Shi Niaoren nodded slowly.
"Gauze and absorbent cotton are the same story. Normally, they must be degreased first—which requires caustic soda. But caustic soda is in desperately short supply. Our available disinfectants are inadequate. The products we're able to produce are barely acceptable. It's fortunate we haven't faced many major trauma cases." She paused. "For now, beyond strain cultivation and proprietary Chinese medicines, the Pharmaceutical Factory can't produce anything truly effective."
"Take comfort—these problems will be solved soon. The chemical plants in Bopu will begin producing any day now. I'll speak with the Planning Committee to ensure the Pharmaceutical Factory receives priority allocation." Shi Niaoren did his best to raise her spirits.
"That would be a relief. With the Three Acids and Two Alkalis available, we'll be able to manufacture a great deal more." She rose and retrieved a sheet of paper from her desk drawer. "Here's a list of coordinated needs and urgent material requirements."
Shi Niaoren examined it. The inventory was extensive: specialized knitting machines for gauze production; complete tailoring equipment and skilled workers for making masks; various large vessels—clay pots, iron pots. The glass factory's order list was the longest by far, encompassing vessels, piping, and alcohol blast burners.
"Also, small injection vials," Zhao Yanmei added. "Those are difficult to produce. The glass factory may not consider them worthwhile; the Planning Committee will need to issue direct research and development orders."
"You're preparing to manufacture injections? Oxytetracycline injections?"
"Traditional Chinese medicine injections, for the time being. We're looking at honeysuckle, isatis root, and Shuanghuanglian preparations, along with cardiac stimulants. Atropine extraction should be feasible."
"That—" Shi Niaoren remembered all too well the fatalities caused by TCM injections in his own time. "Is it safe?"
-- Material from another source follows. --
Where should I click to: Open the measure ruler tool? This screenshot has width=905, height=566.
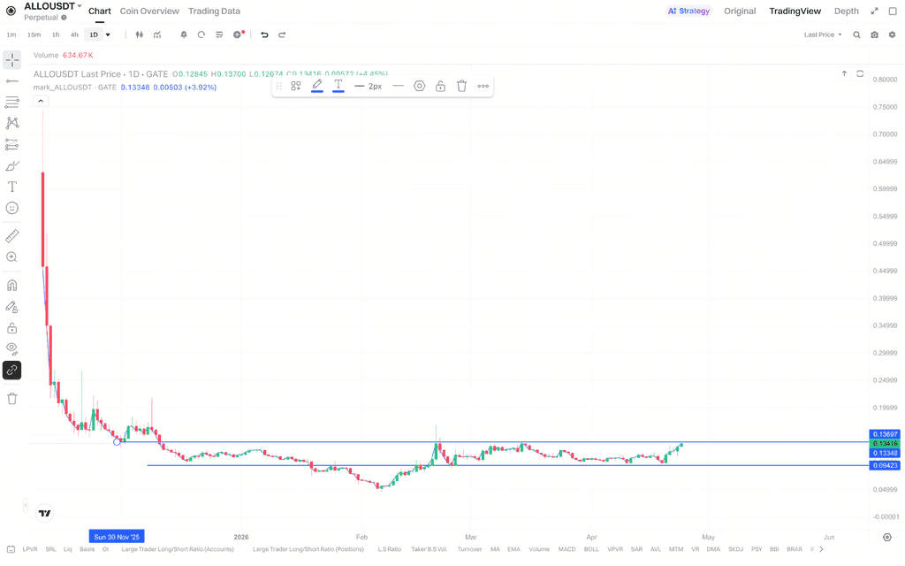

"Not entirely. TCM extracts contain complex mixtures of components, and the underlying pharmacological mechanisms aren't fully understood. However, preparations like honeysuckle, isatis root, and Shuanghuanglian have decades of clinical use. The mortality rate remains acceptable—they're not considered particularly dangerous. As for Atropine, it's inherently hazardous, but it's also a critical emergency medication. The potential benefits justify the attempt."
"Understood." Shi Niaoren recognized this was simply the reality of their situation.
"I have one more request." Zhao Yanmei hesitated. "All glass containers used by the hospital—injection bottles, infusion bottles, medicine vials—please save them and transfer them here. We can recycle them."
These items were already being preserved. Regulations required that no modern materials be discarded; everything was stockpiled against future need.
"We've been saving them. Washed and sterilized, too. They're currently under the Planning Committee's inventory. I'll arrange for their allocation to you."
"One more request—" Zhao Yanmei seemed to feel she was pushing her luck. "Could you possibly spare us an X-ray machine?"
Shi Niaoren stared. An X-ray machine! Those were Special Controlled Equipment. Because they involved radioactive sources, the transmigrators had exhausted considerable effort to acquire just three units. They were expected to last decades. What on earth would the Pharmaceutical Factory want with one?